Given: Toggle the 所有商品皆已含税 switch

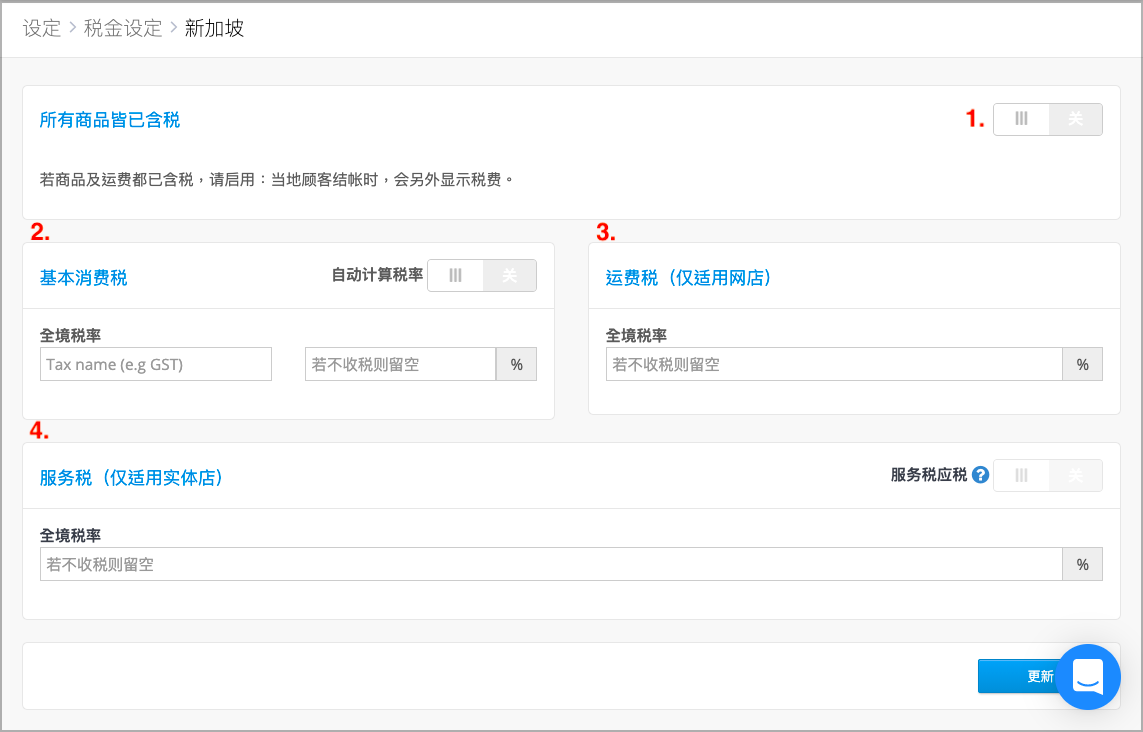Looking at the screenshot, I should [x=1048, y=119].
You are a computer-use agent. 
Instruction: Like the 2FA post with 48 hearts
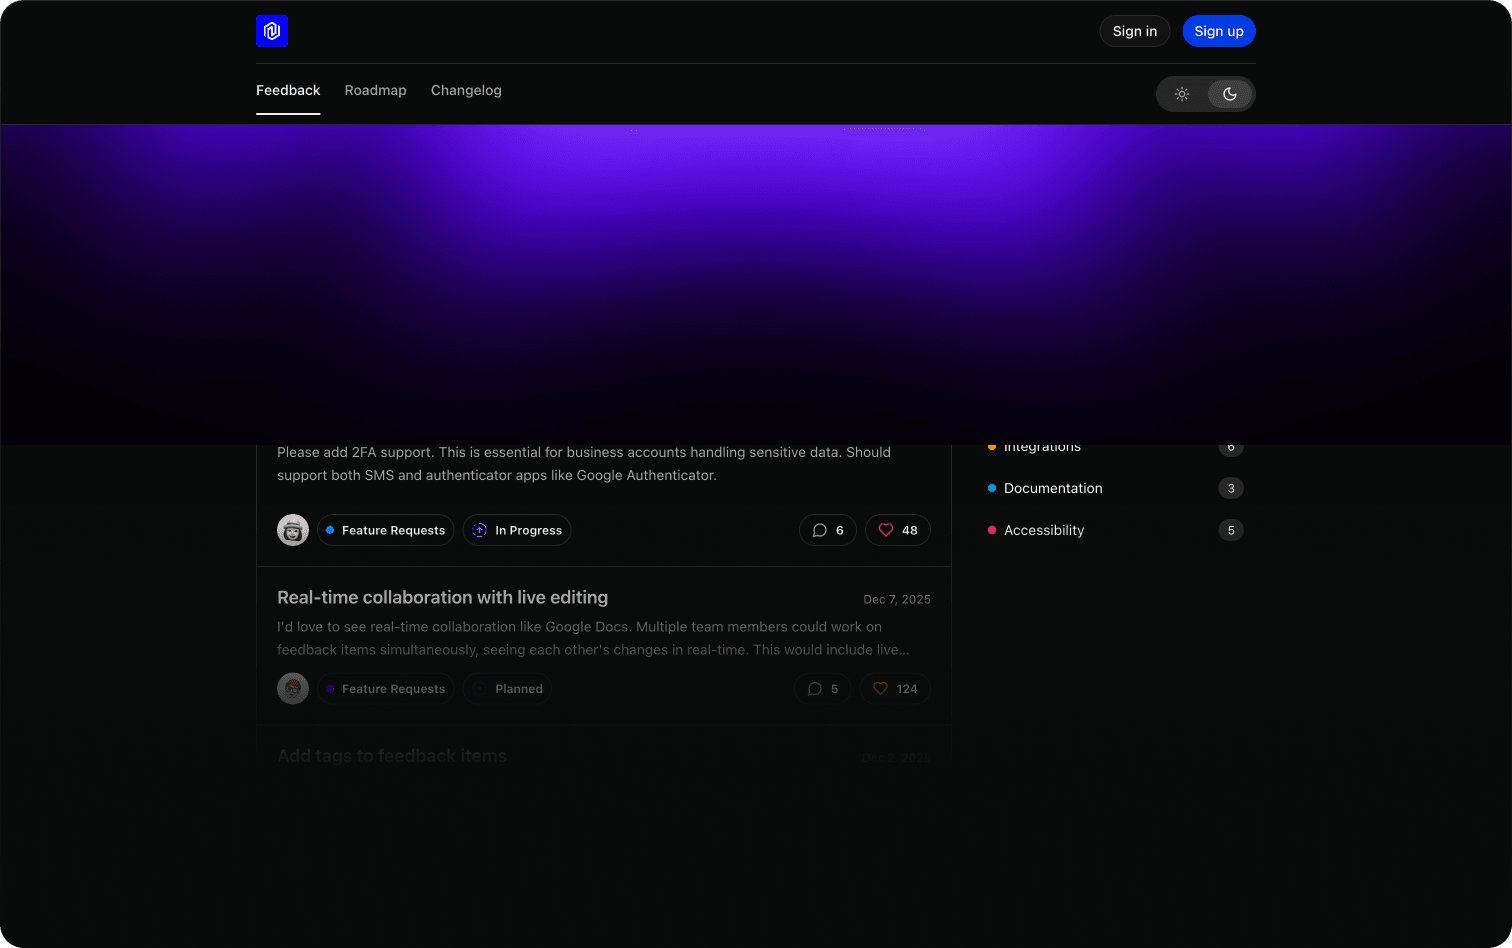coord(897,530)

=-=-=-=-=

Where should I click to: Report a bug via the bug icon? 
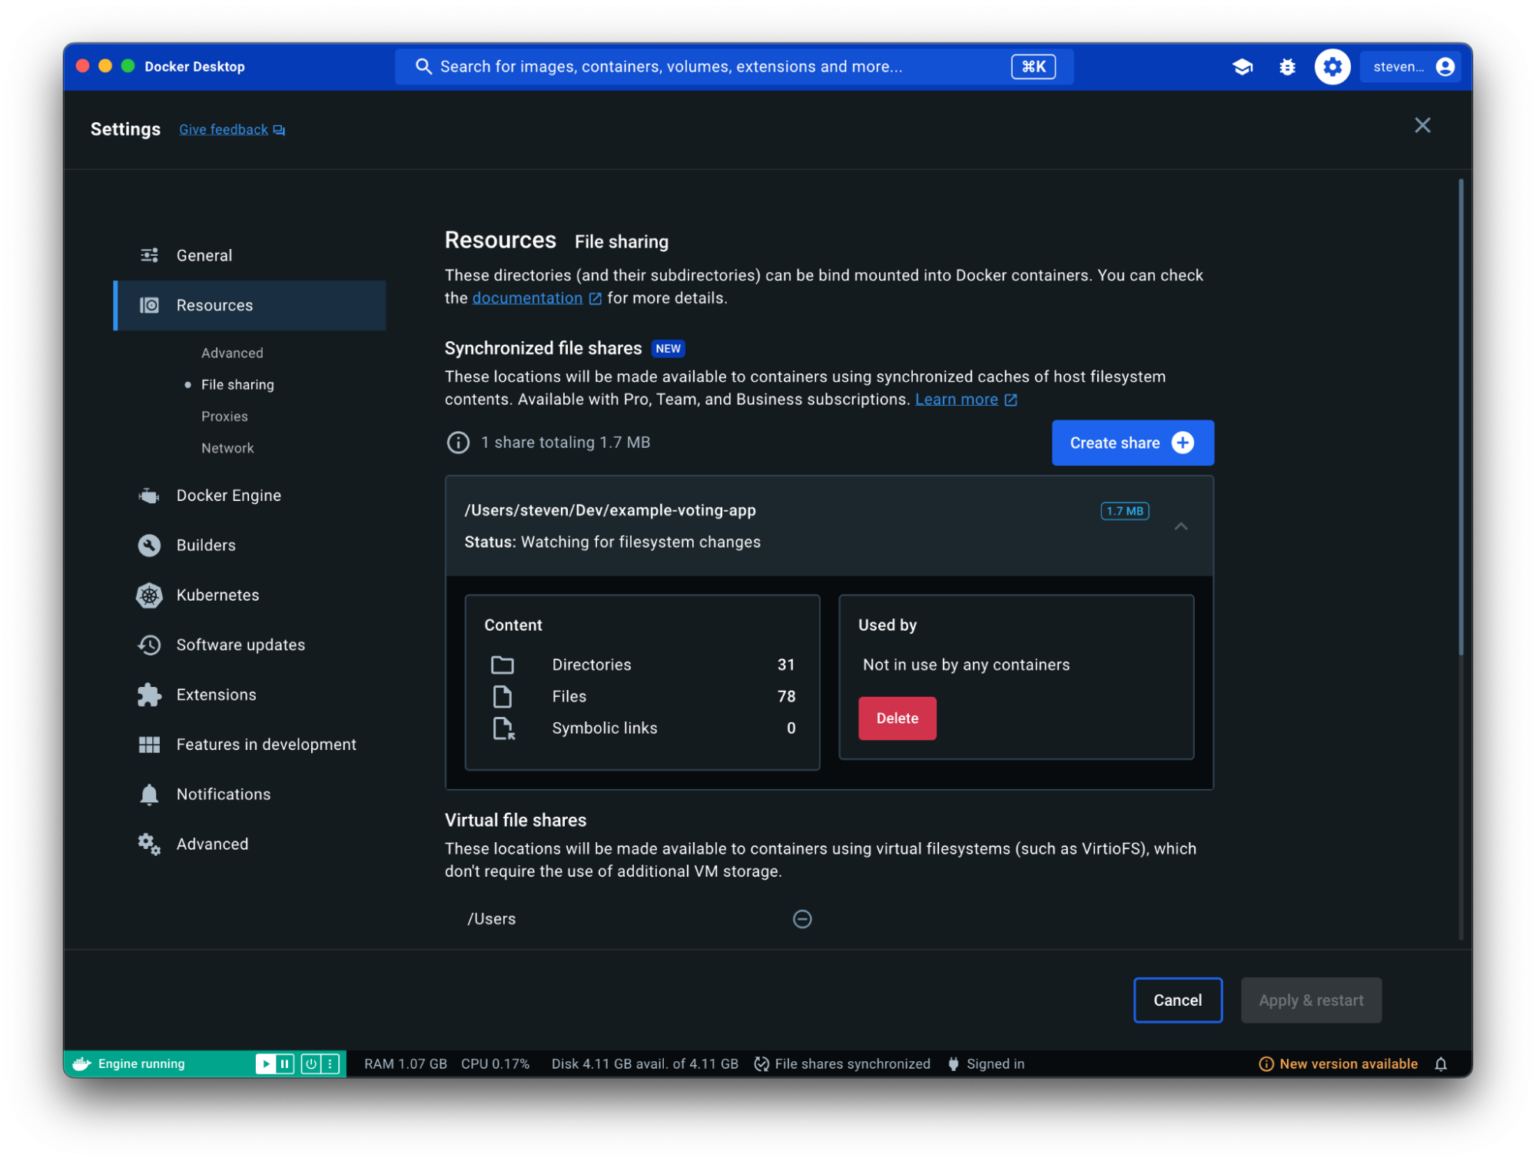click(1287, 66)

=-=-=-=-=

What you are asked to do.
Format the lines of the records as a JSON list of strings, one string per line and no blank lines, starting with the line containing "You are a computer-use agent." and going through the line containing "coord(897,530)". Leave the pictures out.

Task answer.
[
  "You are a computer-use agent. ",
  "Instruction: Like the 2FA post with 48 hearts",
  "coord(897,530)"
]